Where one species has a susceptible MIC different from that of the predominant species when tested against a particular antibiotic, the designer of the test has two choices. Either the susceptible zone size can be adjusted, e.g., gentamicin with Pseudomonas species and the Enterobacteriaceae (4 mm), or the potency of the disc can be changed for that species alone, e.g., ampicillin with Haemophilus species versus the Enterobacteriaceae (5 μg v/s 25 μg).

1.1.5. Performance characteristics of the CDS Test

In common with other laboratory tests an assessment can be made of the performance characteristics of the CDS Test. Statistics such as sensitivity, specificity and the predictive value of the CDS Test can be calculated by relating the test results to those obtained with a standard quantitative method. In susceptibility testing statistical sensitivity measures how well the test correctly identifies “true susceptible” strains whereas specificity refers to the ability of the test to correctly categorise “true resistant” strains. The CDS Test is designed to achieve maximum specificity, i.e., the conditions of the test are set to avoid reporting a resistant strain as susceptible.
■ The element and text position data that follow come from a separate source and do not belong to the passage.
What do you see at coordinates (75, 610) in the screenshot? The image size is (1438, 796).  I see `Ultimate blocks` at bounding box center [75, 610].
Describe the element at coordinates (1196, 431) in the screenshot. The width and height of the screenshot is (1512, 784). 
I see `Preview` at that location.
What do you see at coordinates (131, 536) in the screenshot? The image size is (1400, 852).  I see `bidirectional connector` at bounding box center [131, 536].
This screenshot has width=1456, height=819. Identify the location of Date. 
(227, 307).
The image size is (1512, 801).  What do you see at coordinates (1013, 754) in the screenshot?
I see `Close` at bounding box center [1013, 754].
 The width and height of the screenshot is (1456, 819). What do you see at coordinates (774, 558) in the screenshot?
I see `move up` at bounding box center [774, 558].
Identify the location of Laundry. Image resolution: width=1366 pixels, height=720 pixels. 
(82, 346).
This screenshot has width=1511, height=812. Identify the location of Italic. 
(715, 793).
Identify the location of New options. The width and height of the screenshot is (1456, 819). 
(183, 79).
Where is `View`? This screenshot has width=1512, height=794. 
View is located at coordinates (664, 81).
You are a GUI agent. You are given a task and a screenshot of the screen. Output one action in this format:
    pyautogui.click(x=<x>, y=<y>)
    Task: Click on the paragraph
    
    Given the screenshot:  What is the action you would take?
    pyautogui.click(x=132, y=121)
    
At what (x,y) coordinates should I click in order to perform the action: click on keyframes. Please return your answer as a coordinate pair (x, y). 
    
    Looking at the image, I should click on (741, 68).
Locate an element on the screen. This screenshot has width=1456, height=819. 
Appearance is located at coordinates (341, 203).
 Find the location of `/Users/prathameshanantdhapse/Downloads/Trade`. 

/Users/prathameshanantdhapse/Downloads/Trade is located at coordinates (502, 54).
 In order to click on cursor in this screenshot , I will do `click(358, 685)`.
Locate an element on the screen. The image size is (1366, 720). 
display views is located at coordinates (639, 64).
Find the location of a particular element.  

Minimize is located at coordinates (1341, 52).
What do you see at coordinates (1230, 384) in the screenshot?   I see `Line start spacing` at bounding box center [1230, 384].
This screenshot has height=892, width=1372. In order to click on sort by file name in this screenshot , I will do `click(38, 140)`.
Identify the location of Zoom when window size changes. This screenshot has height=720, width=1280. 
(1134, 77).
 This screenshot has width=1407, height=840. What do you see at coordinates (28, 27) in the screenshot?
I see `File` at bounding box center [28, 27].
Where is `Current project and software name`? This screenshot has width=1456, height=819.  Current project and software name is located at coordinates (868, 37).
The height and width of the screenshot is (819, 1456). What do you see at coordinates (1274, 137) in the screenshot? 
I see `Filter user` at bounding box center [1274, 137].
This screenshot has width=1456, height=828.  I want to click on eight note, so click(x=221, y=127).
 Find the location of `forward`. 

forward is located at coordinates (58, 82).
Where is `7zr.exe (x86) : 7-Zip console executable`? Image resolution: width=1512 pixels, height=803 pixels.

Laboratory tests rarely can achieve 100 per cent sensitivity and specificity. Similarly with the CDS Test it may be necessary to sacrifice some statistical sensitivity to achieve maximum specificity. In practical terms this means that with some calibrations a few marginally susceptible strains may not be correctly identified as such by susceptibility testing. With each calibration we also calculate the positive predictive value (PPV) of the test that measures the percentage of “true susceptibles” versus all susceptibles (true plus false) reported by the test. An acceptable calibration is one where the positive predictive value is over 98 per cent.


1       Bell, S.M. 1975. The CDS disc method of antibiotic sensitivity testing (Calibrated Dichotomous Sensitivity Test). Pathology. 7: Suppl 4, 1‑48.

2       Ericsson, H.M. & Sherris, J.C. 1971. Antibiotic Sensitivity Testing. Report of an international collaborative study. Acta Path. Microbiol. Scand B Microbiol Immunol. Suppl 217, 1-90.

3       Humphrey, J.H., & Lightbown, J.W. 1952. A general theory for plate assay of antibiotics with some practical applications. J. Gen. Microbiol. 7,129‑43.